Lisa Contessa believes she might still have her little boy to love and hold if doctors had recognized how sick he was. As she explains her story, she and her husband, Anthony Hruska, began taking him to the doctor in April and were told their son had a virus. She says she knew, deep inside, that “something was very wrong.” When one side of Baby Anthony’s face became paralyzed, the parents panicked and demanded to see specialists. The specialists simply reviewed the original misdiagnosis and confirmed it. One doctor ordered further tests; another rescinded those orders.
The uncertainty went on for two months while the family helplessly watched their son deteriorate. They ended up in the emergency room on July 4th, where a CT scan detected a brain tumor. Baby Anthony was transported immediately from there to Joe Dimaggio Children’s Hospital, where the tumor was removed surgically.
“We went there with so much hope,” Lisa Contessa writes in her online journal, “Hope that we would be taking Bubba home so he could grow up healthy and strong.”
After three weeks of poking, restraining, IVs, needles, machines, tubes, testing, and operations, it was determined that there was no hope. Anthony Michael Stephen Hruska was sent home on a Monday. He died less than a week later on his parents’ bed. Just one month had elapsed since he was taken to the emergency room, and he was gone.
Almost immediately after the funeral, Lisa Contessa went to work to help other families like hers. ATRT is such a rare form of cancer, she had spent countless hours when Bubba was in the hospital sitting at the computer researching expert doctors, treatment options and protocols, experimental therapy, medical studies and terms, even painful statistics and stories of other families. It was time that she wished she had spent sitting with her son.
To make it easier for others, she decided to create a website on which all of the information they found would be linked together.

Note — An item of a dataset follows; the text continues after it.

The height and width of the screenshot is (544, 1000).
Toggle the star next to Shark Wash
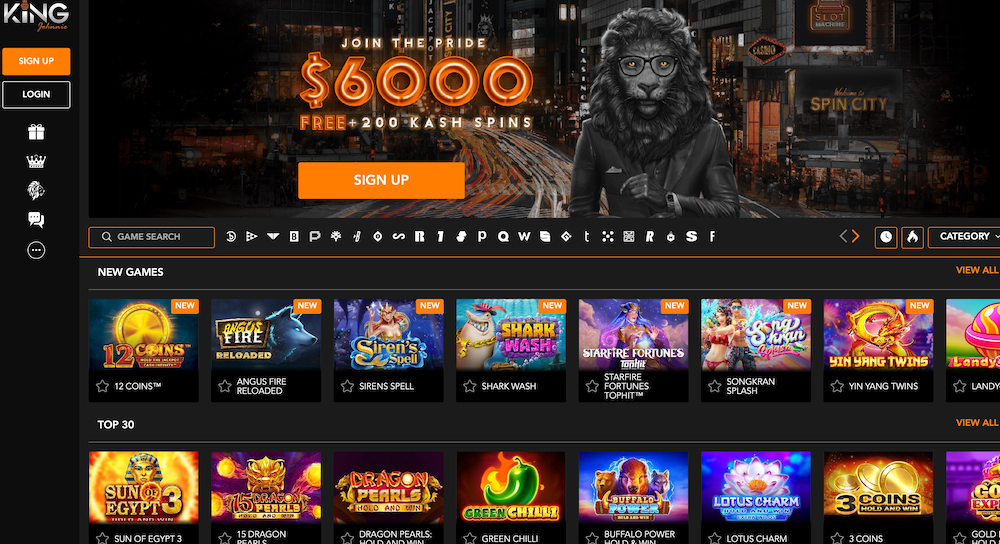pos(469,386)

How did she find the energy to deal with her grief, the bill collectors, her job, and Baby Anthony’s four-year-old sister, Olivia?

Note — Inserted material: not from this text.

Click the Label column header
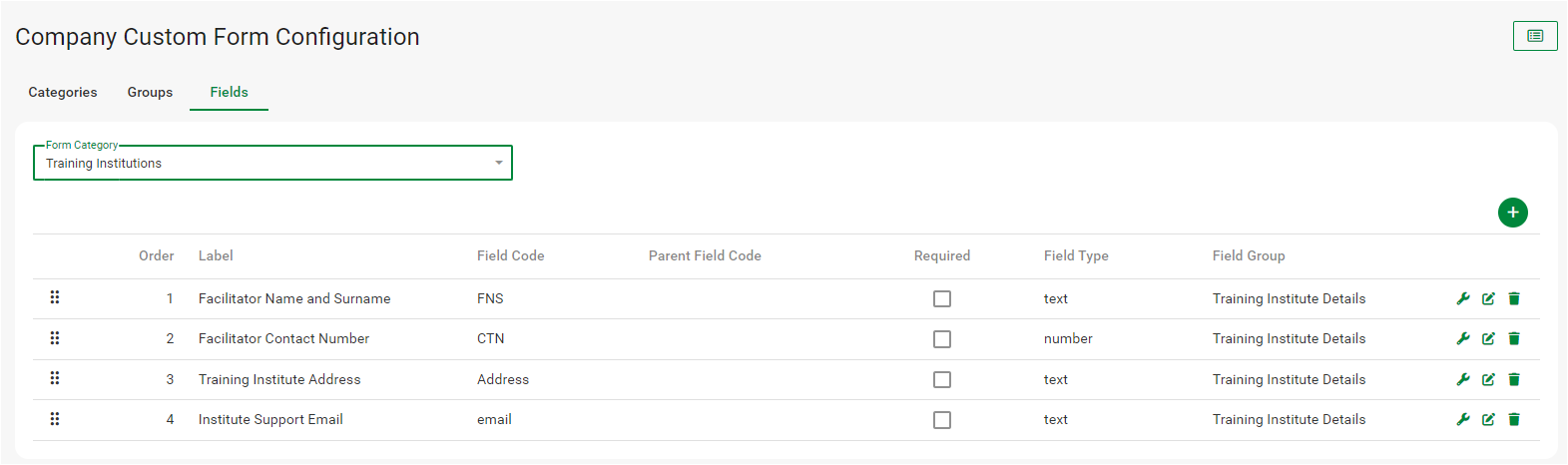The height and width of the screenshot is (465, 1568). tap(216, 255)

“How do you deal with this? No one knows. No one knows what to say, or what questions to ask,” she explains. “We just have to go on. To sit around and wallow in our self-pity is not going to help anyone...
“I can’t just put it behind me and say he’s dead now,” she says, her voice cracking with emotion. “He’s gone, but I know he was here for a reason. Even if this was not the reason, I am going to make it the reason. I can’t go on for the rest of my life and say to myself that my son is gone for nothing.”
And so the family decided that Baby Anthony’ birthday should be reason for celebration. The community party will be held on Nov. 27, even though that is a little past Bubba’s real birthday.
“We just didn’t have enough time, after losing him and burying him, to plan a party that quickly,” his mother explains.
Bubba’s dad, an executive chef, lost his job after he asked for the day off on his son’s actual birthday of Oct. 6. But that didn’t stop the family, friends and a group of neighbors from holding their own private ceremony.
In a park near their home, they released 306 balloons and watched them float silently toward the heavens. One balloon for each day of Anthony Michael Stephen Hruska’s life.